▸ **Goal of the exercise**
Rewrite the items from the line with "Assistant [372, 1284]" to the line with "floor is located at coordinates (814, 579)." as a JSON list of strings, one string per line, skipping blank lines.

(Entries on target coordinates)

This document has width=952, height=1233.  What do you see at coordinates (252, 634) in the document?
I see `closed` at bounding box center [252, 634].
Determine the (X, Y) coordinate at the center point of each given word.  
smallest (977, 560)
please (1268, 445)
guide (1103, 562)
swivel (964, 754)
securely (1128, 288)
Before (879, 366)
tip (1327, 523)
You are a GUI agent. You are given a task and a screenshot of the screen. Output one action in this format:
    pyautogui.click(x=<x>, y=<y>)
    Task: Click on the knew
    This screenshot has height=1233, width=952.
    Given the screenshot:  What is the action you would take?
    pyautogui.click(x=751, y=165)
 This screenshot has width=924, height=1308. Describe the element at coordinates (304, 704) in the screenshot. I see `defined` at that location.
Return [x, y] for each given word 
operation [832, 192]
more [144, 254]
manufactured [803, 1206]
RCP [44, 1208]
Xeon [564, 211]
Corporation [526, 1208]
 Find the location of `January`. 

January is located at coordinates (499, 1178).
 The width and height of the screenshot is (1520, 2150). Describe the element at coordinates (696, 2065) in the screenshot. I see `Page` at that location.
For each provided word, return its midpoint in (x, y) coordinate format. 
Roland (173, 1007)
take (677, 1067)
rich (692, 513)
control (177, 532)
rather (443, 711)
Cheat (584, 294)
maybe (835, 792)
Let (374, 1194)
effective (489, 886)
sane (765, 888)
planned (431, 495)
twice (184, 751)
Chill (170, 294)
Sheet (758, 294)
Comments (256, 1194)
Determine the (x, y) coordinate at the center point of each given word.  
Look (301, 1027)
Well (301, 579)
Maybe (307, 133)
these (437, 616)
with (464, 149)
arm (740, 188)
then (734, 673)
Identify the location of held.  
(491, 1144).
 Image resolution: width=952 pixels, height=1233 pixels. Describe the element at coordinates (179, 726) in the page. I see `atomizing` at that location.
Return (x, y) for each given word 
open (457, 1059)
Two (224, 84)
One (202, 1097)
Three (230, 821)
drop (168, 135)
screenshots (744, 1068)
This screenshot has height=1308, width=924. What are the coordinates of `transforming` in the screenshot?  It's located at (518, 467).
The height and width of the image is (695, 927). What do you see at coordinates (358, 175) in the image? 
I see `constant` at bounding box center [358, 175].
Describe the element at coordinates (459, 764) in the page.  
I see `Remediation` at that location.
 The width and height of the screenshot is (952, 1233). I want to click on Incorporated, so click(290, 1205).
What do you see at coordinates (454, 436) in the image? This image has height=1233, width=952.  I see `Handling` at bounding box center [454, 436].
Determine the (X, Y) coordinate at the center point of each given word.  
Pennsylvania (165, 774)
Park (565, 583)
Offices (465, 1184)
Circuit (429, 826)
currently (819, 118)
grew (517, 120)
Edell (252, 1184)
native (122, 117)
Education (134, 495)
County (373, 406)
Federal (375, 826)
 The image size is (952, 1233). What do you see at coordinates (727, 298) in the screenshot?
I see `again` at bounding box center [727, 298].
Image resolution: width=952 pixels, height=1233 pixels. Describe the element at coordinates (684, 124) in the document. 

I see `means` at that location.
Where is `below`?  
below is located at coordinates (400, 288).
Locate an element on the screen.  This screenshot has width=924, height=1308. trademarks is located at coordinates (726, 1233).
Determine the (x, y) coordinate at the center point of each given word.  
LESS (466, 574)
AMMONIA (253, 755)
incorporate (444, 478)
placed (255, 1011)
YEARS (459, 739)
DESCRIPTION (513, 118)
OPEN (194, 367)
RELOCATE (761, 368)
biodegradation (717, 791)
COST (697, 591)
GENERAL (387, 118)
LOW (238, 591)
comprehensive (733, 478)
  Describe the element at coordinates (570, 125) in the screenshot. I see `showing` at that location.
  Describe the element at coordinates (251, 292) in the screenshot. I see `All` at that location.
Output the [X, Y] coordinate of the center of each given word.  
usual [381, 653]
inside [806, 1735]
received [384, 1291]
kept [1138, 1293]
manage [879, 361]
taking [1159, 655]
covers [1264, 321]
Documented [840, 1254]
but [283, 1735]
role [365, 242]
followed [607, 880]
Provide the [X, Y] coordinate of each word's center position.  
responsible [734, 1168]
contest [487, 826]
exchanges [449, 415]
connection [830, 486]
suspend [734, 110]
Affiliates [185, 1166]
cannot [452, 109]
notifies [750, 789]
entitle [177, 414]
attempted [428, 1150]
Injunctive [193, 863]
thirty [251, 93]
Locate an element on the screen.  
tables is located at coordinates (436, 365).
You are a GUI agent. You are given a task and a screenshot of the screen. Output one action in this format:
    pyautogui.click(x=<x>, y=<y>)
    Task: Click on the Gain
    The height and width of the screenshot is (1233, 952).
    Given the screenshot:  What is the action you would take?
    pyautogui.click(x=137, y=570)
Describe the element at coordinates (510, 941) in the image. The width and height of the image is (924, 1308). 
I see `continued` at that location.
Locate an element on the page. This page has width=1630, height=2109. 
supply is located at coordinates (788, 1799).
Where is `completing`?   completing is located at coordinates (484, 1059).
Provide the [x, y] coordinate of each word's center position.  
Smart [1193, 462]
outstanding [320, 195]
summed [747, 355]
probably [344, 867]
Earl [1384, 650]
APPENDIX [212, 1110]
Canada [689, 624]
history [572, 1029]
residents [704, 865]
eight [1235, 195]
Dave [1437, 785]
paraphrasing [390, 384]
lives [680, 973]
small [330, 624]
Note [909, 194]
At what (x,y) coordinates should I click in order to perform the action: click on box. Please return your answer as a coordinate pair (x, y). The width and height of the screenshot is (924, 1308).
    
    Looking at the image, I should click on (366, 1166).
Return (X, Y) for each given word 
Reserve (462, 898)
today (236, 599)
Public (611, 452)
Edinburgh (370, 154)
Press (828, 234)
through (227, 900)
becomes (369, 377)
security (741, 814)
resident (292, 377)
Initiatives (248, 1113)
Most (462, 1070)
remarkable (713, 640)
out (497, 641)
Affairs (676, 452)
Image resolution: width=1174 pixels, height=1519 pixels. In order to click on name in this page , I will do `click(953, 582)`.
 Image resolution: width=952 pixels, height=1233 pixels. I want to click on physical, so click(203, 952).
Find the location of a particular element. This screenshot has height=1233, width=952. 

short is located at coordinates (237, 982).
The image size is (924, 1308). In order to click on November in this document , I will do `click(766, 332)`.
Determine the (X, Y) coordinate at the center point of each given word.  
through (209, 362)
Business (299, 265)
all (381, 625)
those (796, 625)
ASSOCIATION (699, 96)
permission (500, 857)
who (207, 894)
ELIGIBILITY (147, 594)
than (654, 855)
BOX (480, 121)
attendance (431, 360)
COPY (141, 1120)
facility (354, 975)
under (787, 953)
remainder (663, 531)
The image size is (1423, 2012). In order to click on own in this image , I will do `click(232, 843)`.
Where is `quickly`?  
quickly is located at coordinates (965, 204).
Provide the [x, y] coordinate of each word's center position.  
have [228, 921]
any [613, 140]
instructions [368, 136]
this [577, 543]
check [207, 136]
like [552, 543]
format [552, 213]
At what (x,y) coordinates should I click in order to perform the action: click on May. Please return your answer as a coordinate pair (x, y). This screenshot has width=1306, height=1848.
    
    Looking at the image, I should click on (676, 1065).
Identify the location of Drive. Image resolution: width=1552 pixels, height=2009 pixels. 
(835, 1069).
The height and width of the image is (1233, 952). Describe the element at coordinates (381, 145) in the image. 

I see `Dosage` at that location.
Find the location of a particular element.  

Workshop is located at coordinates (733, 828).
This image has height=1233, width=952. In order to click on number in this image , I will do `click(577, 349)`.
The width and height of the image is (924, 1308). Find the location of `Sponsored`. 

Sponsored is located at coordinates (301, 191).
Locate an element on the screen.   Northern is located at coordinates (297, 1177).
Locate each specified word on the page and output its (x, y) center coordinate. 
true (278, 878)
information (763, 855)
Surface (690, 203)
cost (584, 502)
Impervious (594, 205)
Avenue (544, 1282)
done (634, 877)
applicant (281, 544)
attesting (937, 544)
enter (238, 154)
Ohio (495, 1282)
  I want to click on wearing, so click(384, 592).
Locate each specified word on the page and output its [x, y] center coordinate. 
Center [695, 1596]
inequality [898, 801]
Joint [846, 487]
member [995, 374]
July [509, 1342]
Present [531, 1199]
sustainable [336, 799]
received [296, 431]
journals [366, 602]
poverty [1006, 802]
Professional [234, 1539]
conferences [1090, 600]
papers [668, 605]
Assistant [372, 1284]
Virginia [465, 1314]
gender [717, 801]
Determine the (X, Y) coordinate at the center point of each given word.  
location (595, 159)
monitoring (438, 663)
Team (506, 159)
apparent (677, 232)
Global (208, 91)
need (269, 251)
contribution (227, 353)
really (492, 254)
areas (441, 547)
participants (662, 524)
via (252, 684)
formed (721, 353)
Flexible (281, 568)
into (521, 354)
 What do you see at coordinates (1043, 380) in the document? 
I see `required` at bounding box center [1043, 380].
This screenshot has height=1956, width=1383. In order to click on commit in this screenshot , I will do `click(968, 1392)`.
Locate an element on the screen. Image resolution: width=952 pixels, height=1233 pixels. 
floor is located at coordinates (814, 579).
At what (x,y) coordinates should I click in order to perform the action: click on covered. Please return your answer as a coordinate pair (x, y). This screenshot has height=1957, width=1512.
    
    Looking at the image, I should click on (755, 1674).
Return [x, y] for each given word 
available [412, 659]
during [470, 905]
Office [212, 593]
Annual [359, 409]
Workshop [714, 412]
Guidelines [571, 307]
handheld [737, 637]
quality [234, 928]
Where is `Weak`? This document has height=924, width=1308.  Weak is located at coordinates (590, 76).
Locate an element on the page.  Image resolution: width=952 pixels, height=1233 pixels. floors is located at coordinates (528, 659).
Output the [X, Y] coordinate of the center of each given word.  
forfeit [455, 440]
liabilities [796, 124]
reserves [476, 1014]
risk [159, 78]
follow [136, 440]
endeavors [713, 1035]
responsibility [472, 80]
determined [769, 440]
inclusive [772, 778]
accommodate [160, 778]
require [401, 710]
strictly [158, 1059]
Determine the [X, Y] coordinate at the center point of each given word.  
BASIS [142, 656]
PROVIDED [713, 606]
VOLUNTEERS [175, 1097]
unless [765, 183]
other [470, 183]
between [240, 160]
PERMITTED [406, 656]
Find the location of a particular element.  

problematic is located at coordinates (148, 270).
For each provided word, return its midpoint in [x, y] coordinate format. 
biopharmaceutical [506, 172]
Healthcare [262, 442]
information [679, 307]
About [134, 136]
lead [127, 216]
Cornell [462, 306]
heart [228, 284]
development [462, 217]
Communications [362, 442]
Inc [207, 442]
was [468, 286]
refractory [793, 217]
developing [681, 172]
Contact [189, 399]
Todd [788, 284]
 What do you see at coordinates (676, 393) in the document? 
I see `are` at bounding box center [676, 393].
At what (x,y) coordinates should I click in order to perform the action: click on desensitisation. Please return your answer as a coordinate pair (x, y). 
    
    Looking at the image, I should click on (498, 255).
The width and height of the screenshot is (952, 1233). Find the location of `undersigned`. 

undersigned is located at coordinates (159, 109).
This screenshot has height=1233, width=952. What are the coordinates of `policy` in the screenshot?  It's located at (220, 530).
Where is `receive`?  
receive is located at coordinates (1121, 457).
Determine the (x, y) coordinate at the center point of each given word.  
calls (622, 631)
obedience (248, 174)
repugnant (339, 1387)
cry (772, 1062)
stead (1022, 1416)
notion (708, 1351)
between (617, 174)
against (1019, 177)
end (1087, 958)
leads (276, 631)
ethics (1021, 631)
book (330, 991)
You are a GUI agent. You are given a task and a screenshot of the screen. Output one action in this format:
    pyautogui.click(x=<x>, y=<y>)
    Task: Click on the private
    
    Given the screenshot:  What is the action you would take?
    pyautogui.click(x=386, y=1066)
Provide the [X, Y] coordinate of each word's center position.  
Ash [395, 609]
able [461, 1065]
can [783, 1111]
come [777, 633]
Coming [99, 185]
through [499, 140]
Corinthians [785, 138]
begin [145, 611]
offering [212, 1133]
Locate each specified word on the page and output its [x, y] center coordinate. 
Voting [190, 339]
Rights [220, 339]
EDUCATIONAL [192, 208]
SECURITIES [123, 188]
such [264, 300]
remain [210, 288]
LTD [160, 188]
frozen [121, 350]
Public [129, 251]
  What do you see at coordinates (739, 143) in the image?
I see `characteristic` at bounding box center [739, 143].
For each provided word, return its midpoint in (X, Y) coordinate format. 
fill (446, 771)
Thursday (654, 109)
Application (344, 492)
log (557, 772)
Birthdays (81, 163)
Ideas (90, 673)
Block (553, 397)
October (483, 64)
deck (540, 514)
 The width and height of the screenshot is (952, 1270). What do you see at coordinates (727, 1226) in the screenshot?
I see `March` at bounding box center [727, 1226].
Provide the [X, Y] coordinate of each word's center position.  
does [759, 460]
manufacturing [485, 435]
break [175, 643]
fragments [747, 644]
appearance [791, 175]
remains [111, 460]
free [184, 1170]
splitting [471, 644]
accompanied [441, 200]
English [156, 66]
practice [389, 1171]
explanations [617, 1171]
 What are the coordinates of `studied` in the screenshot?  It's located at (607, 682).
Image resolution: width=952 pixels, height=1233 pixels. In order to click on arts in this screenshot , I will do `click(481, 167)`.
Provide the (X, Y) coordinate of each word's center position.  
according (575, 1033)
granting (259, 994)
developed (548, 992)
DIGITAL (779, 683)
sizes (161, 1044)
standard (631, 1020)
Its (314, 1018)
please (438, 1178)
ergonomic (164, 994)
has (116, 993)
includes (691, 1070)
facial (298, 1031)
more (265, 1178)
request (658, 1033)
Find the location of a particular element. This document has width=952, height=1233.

▸ **Worked solution**
[
  "Assistant [372, 1284]",
  "Virginia [465, 1314]",
  "gender [717, 801]",
  "Determine the (X, Y) coordinate at the center point of each given word.  ",
  "location (595, 159)",
  "monitoring (438, 663)",
  "Team (506, 159)",
  "apparent (677, 232)",
  "Global (208, 91)",
  "need (269, 251)",
  "contribution (227, 353)",
  "really (492, 254)",
  "areas (441, 547)",
  "participants (662, 524)",
  "via (252, 684)",
  "formed (721, 353)",
  "Flexible (281, 568)",
  "into (521, 354)",
  " What do you see at coordinates (1043, 380) in the document? ",
  "I see `required` at bounding box center [1043, 380].",
  "This screenshot has height=1956, width=1383. In order to click on commit in this screenshot , I will do `click(968, 1392)`.",
  "Locate an element on the screen. Image resolution: width=952 pixels, height=1233 pixels. ",
  "floor is located at coordinates (814, 579)."
]